For more information about comparisons, see Comparing Analysis Views in Eggplant Performance Analyzer.
Groupings
Groupings are a way of manipulating the name associated with a set of event log entries so that they are grouped together when splitting by series. If there are many different entries with similar names, splitting by series can create too many lines on a chart, making it difficult to understand the data or see trends.
Creating a grouping and then applying it during the Create an Analysis View wizard renames entries according to a find/replace regular expression
pattern. This process can make event log entries easier to work with when splitting by series.
Groupings are applied at the point of creating an analysis view; they cannot be applied later. Only the entries within the analysis view are renamed, the original names are still stored within the test run results. Therefore, different analysis views of the same test run can have groupings applied in different ways.

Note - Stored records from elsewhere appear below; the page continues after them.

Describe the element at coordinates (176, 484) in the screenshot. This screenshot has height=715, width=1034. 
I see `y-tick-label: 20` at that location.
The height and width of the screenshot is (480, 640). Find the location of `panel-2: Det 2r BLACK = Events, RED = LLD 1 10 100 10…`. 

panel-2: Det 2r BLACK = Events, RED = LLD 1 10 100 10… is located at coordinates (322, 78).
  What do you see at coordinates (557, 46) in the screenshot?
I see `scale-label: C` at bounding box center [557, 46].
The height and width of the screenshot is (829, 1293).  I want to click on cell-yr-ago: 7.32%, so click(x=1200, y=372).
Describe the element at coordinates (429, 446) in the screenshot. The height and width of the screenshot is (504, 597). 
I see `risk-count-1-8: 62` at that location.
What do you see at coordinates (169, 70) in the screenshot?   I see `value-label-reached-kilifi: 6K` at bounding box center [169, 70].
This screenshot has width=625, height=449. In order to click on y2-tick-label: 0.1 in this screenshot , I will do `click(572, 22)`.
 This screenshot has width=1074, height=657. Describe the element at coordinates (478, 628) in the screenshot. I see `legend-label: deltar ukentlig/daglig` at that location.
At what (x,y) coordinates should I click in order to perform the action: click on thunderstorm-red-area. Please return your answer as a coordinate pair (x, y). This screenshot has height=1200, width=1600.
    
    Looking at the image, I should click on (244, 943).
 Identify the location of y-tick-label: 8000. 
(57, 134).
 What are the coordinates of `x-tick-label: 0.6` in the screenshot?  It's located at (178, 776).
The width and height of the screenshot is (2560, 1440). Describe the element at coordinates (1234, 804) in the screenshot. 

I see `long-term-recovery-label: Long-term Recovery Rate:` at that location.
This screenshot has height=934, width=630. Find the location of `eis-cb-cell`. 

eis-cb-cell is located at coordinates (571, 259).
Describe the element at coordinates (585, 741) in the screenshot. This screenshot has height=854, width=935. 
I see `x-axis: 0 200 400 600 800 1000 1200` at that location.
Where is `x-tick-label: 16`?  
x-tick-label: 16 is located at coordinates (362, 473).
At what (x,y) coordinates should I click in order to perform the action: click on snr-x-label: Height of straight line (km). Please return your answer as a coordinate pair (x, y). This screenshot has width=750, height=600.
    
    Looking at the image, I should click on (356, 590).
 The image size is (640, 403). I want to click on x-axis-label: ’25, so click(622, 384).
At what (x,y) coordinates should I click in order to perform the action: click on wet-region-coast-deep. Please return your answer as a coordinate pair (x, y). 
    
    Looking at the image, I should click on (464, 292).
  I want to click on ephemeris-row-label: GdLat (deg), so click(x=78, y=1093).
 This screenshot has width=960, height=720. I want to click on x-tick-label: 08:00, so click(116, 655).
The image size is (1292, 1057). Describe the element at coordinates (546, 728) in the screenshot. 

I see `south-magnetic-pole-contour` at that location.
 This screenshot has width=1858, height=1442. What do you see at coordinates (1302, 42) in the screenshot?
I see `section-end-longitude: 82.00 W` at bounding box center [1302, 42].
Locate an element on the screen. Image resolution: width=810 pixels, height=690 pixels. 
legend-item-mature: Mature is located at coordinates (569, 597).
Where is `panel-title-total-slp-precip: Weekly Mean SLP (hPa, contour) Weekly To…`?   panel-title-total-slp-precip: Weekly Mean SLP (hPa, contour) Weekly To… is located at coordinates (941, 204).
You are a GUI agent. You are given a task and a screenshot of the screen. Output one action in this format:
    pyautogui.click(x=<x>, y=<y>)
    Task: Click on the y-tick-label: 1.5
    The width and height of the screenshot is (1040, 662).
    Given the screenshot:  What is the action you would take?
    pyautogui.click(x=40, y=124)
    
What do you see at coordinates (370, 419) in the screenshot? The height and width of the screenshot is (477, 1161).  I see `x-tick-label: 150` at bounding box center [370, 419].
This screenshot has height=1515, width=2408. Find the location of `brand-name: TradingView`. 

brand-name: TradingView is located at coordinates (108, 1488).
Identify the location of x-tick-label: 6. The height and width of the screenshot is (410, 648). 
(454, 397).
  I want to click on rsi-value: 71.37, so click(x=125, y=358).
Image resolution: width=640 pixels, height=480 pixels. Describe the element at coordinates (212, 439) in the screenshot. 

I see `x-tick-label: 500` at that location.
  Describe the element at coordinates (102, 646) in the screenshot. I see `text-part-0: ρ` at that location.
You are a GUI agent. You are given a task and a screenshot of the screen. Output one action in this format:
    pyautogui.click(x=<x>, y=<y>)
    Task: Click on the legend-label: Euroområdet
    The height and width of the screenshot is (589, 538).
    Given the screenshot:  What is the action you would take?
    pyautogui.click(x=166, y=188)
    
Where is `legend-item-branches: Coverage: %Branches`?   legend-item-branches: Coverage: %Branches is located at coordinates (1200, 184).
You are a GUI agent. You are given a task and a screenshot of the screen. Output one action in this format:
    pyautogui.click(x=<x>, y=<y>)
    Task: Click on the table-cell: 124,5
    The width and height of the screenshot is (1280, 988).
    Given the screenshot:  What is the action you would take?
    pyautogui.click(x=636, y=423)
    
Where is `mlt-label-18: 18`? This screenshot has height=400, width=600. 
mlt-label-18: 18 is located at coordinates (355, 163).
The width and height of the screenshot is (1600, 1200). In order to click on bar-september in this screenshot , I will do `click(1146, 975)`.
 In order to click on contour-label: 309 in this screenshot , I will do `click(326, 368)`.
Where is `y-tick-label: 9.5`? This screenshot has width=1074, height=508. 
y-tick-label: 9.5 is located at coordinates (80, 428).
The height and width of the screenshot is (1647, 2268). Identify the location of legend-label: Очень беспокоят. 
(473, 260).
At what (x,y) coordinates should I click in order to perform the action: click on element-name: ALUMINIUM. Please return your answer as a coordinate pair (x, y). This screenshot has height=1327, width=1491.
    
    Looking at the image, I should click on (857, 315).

Groupings can be applied to the following types of event log entry:
- Errors
- Warnings
- Progress points (passed/failed)
- Transactions
- Timings
- Requests
Grouping is particularly useful if there are many similar error messages, or many requests with similar URLs. For information about creating and applying Groupings, see Using Grouping in Eggplant Performance Analyzer.
There is another option to deal with similar requests if the only difference is query data within the URL:
On the Test Run Browser window, when you choose a test run to import into the analysis database, one of the Import Options is Include Query Data. By default, this option is turned off, which means that query data will be removed from URLs (as shown above). The query data is removed at the point of analyzing the test run, so any analysis views created within the test run will also have the query data removed from request URLs.
The Include Query Data option reduces the size of the database if it is turned off, which makes it preferable to using groupings to deal with URL query data.